## Task goal
Leave out the pictures and restate every entry word for word.

## Dataset content
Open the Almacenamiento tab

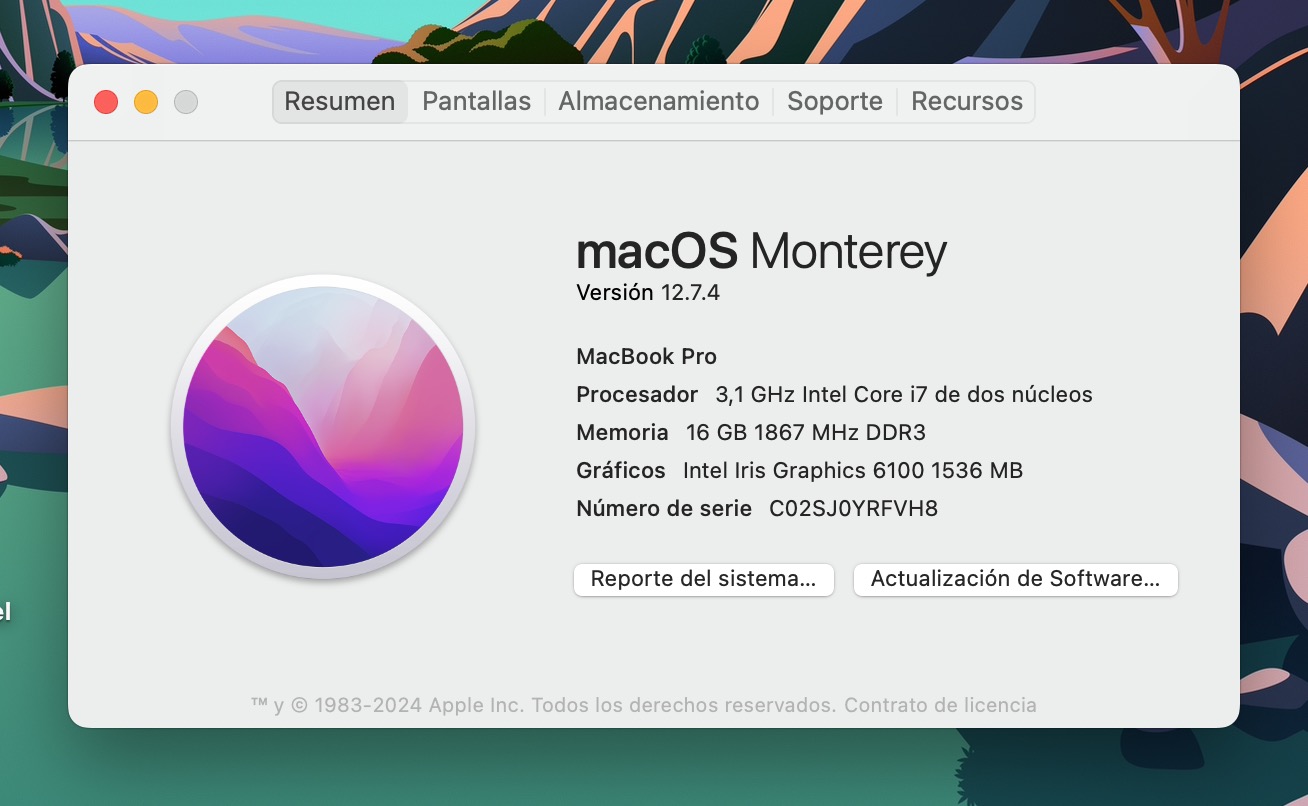[658, 101]
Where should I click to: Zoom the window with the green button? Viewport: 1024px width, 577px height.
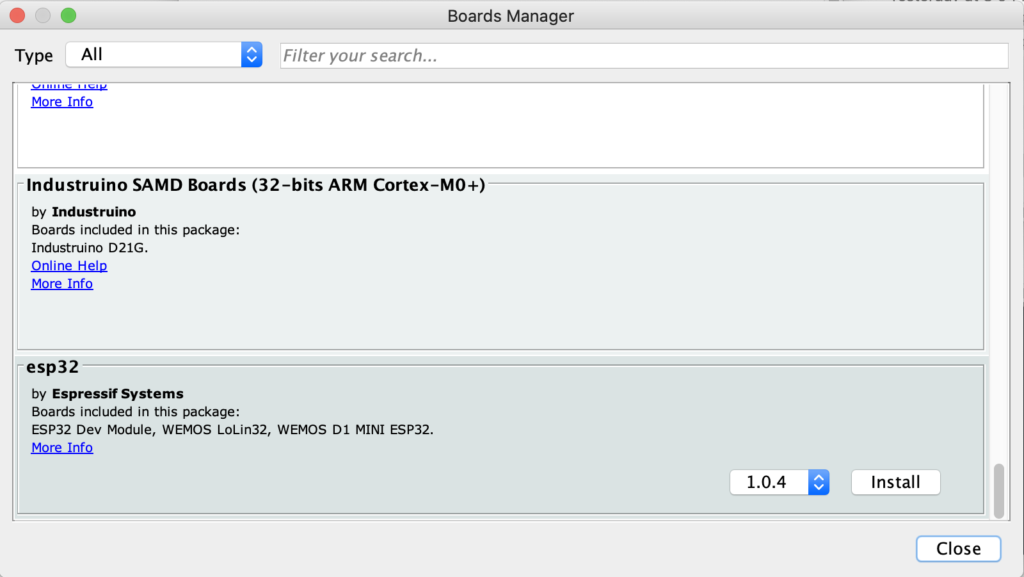click(68, 16)
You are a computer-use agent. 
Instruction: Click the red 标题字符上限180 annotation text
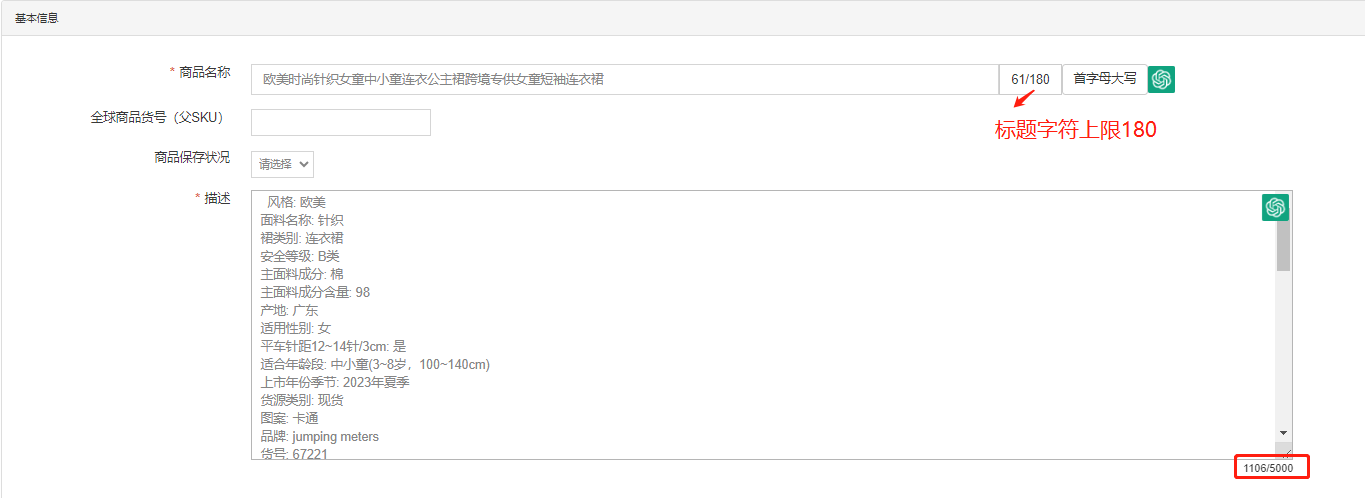coord(1075,129)
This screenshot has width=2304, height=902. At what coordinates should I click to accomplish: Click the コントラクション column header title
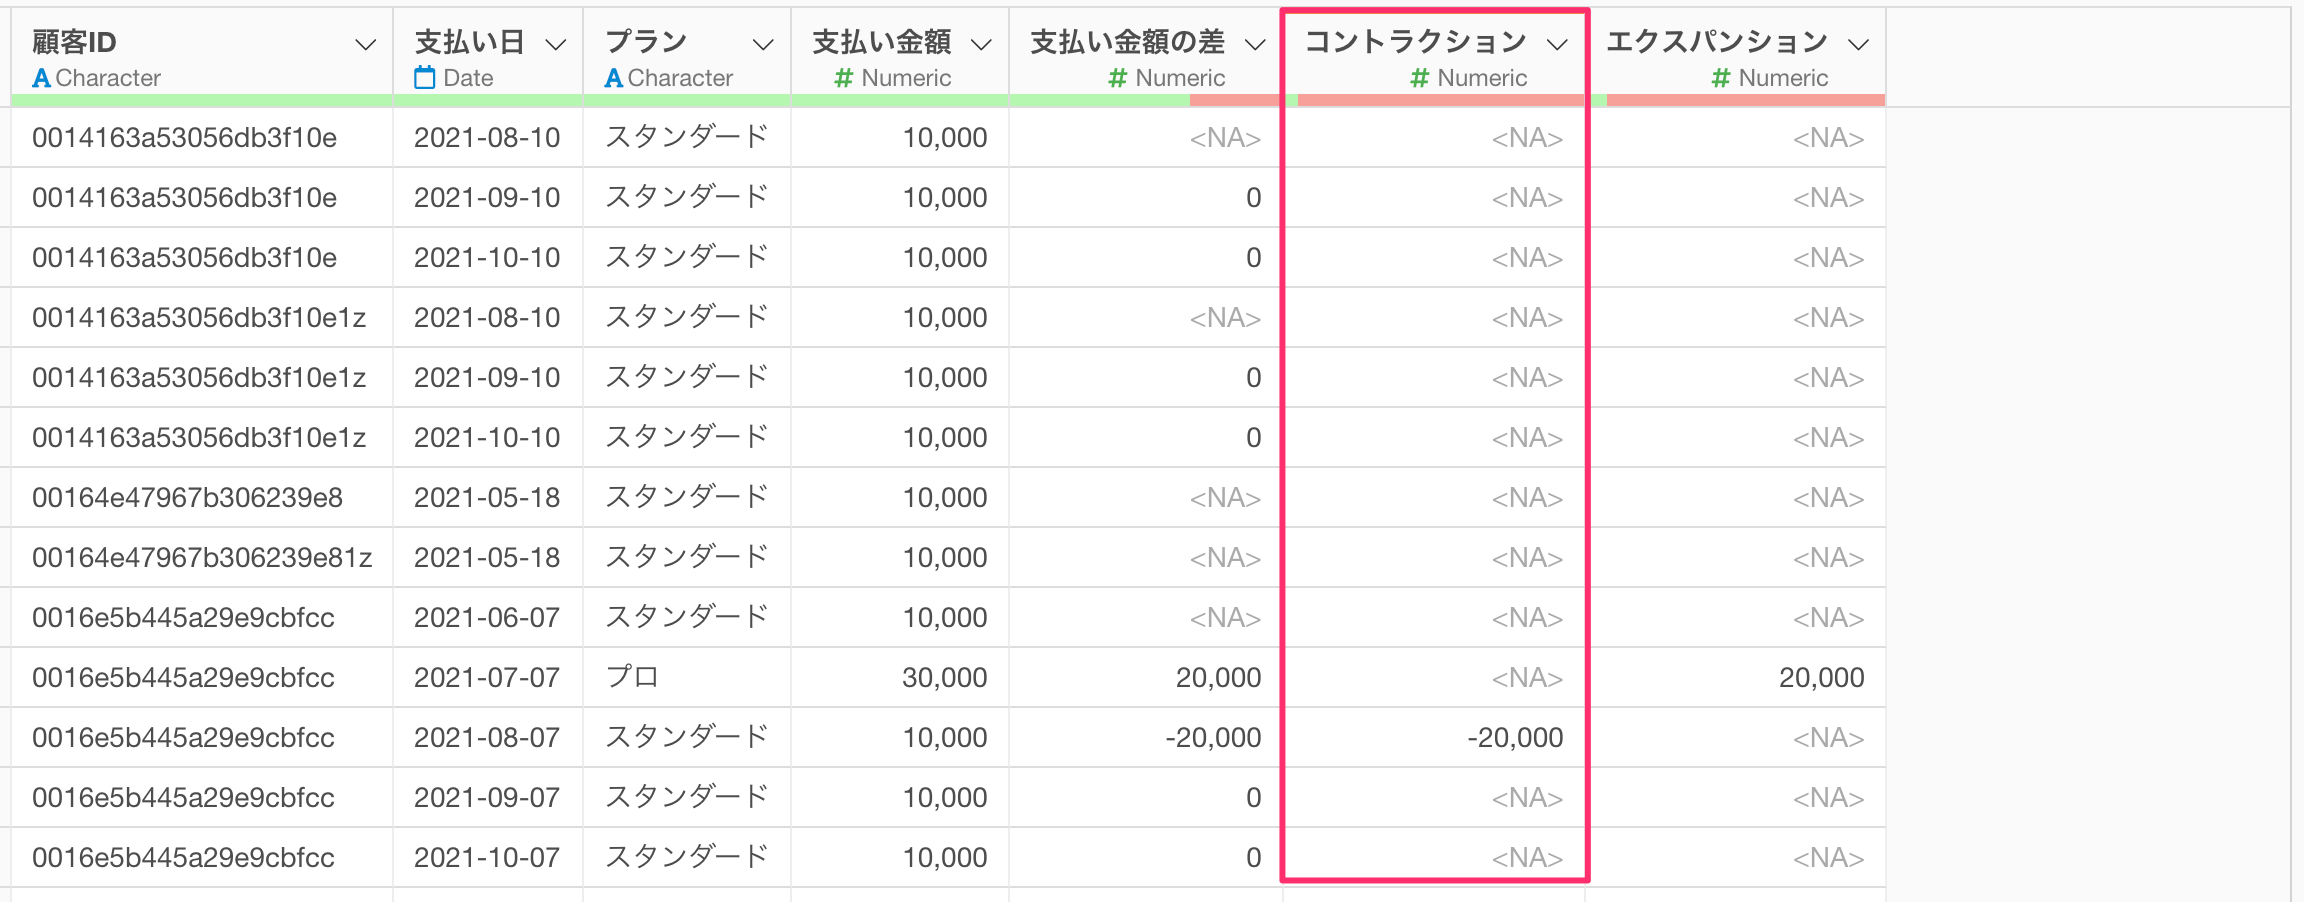[1415, 42]
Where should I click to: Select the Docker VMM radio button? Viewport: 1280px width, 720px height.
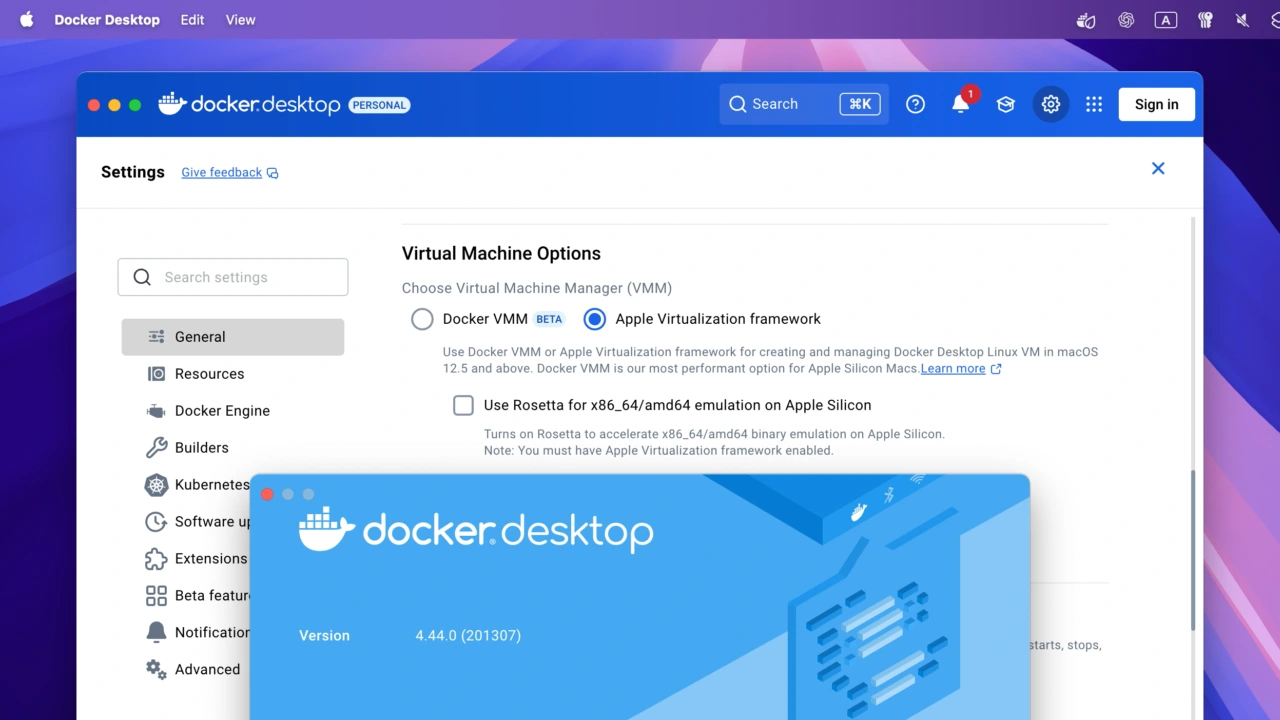pos(423,319)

## Exercise answer
Open the Almacenamiento tab

[658, 101]
Where should I click to: Zoom the window with the green button? Viewport: 1024px width, 577px height.
click(68, 16)
You are a computer-use agent. 
Instruction: Click the red 标题字符上限180 annotation text
coord(1075,129)
This screenshot has width=2304, height=902. At what coordinates should I click to accomplish: Click the コントラクション column header title
[1415, 42]
Where should I click to: Select the Docker VMM radio button? Viewport: 1280px width, 720px height.
pos(423,319)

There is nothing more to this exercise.